Она пересела за стол, положила перед собой лист бумаги и опять задумалась.
— Знаешь, — сказала она, не подымая головы, — у меня сейчас такое чувство, будто на дворе зимняя стужа, метель, ночь. И кто-то бредет в степи без дороги, уже обессиленный. Надо что-то делать, бить в набат, поднять всех на ноги…
— Пиши! — сказал Алексей, пододвигая чернильницу. — Пиши!
2
Вечер был теплый и томный, какой бывает на юге Украины лишь в конце августа, когда лето еще не прошло, а осень лишь напоминает о себе своим первым дыханием. Это дыхание чувствуется во всем: в шорохе опадающей листвы, в тонком аромате осоки и перезрелого камыша, в пряных запахах консервного завода, когда ветер тянет с реки.
— Какой вечер, девушки! — воскликнула Люся. — Танцевать бы сейчас до упаду!
— Подождешь до выпускного, всего два дня осталось, — сказала Нина Коломийченко. — Натанцуешься! Груня обещала радиолу притащить. А пластинки у нее знаешь какие? С ума сойти можно!
Они стояли небольшой группой у входа в школу, радостно возбужденные. Только что закончился последний экзамен. Послезавтра они получат дипломы, а потом… Люся особенно чувствовала это «потом». Сестра — первый человек в больнице после врача. Люся спохватилась. Ведь ее ждут.
— Ну, я побежала, девочки! Возьми мои тетрадки, Грунечка.
— Поженились бы уж, что ли, — вздохнула Груня. — Сколько можно женихаться?
— Захочу, хоть завтра поженимся, — сказала Люся.
— Давай послезавтра! — предложила Нина. — Заодно и выпускной вечер и свадьбу отгрохаем. Давай послезавтра, Люська!
— Хорошо, я ему скажу.
— Нет, ты слово дай, что послезавтра. Девочки, пускай она даст слово!

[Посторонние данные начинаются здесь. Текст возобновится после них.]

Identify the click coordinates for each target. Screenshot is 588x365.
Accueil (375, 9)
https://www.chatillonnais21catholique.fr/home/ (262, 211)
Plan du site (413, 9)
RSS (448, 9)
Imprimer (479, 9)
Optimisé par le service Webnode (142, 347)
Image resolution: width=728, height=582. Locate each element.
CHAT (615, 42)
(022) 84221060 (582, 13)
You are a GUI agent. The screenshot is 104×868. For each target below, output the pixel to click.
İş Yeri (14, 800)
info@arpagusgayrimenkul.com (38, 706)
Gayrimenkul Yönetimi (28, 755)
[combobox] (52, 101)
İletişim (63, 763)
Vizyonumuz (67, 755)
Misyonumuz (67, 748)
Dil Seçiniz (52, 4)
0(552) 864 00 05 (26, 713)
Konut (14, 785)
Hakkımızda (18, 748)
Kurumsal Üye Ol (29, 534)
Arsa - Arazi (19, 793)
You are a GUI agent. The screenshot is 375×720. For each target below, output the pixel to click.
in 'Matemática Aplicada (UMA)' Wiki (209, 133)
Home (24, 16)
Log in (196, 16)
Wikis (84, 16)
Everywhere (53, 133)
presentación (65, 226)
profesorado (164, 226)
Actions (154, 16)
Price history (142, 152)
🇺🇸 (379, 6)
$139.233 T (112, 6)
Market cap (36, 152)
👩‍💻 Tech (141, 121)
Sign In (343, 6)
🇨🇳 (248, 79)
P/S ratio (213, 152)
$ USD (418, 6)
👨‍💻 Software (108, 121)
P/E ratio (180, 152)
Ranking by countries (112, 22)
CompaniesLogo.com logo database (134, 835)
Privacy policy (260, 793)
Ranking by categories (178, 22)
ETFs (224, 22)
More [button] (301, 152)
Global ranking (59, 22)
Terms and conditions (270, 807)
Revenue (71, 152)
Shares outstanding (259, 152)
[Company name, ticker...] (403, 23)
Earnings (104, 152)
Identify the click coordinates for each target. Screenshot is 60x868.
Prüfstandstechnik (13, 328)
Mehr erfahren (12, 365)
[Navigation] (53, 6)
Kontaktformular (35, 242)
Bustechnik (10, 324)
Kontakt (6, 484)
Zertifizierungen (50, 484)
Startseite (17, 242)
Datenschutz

— Так это же не-только от меня зависит. А вдруг он не захочет.
— Не захочет? Ну да!.. Так послезавтра, Люсенька?
— Хорошо, послезавтра.
«А что, если и в самом деле расписаться послезавтра? — подумала она. — Ведь я обещала, что мы распишемся после окончания школы. Ну вот она и окончена. Неужели окончена? Даже не верится. Сестра! Медицинская сестра! Сестра Люся… «Пошлите ко мне сестру Люсю…» «Вызовите сестру Люсю, пусть она сделает переливание крови…» «Голова болит? Сейчас, я скажу сестре Люсе, она вам порошочек даст…» Нет, не Люся — Людмила Николаевна. А разве сестра Люся — плохо? Ведь очень хорошо звучит».
Люся спешила. Ну до чего же он хороший, Яша! И бывают же люди, которых все любят. И больные, и сестры, и санитарки, и врачи… И все-то он умеет. Хорошо будет с таким. С лица некрасив? Наплевать! Для человека самое важное, чтобы он человеком был. А если хотите, так он даже красив. И с ним будет хорошо!.. А почему она вдруг стала думать о его красоте? Это Грунька все. «Тебе разве такого парня надо? Тебе надо, чтобы и в плечах широк и фигурой статен». Да разве в этом дело? Дура эта Грунька. Ну как так о человеке? Рост, плечи, фигура…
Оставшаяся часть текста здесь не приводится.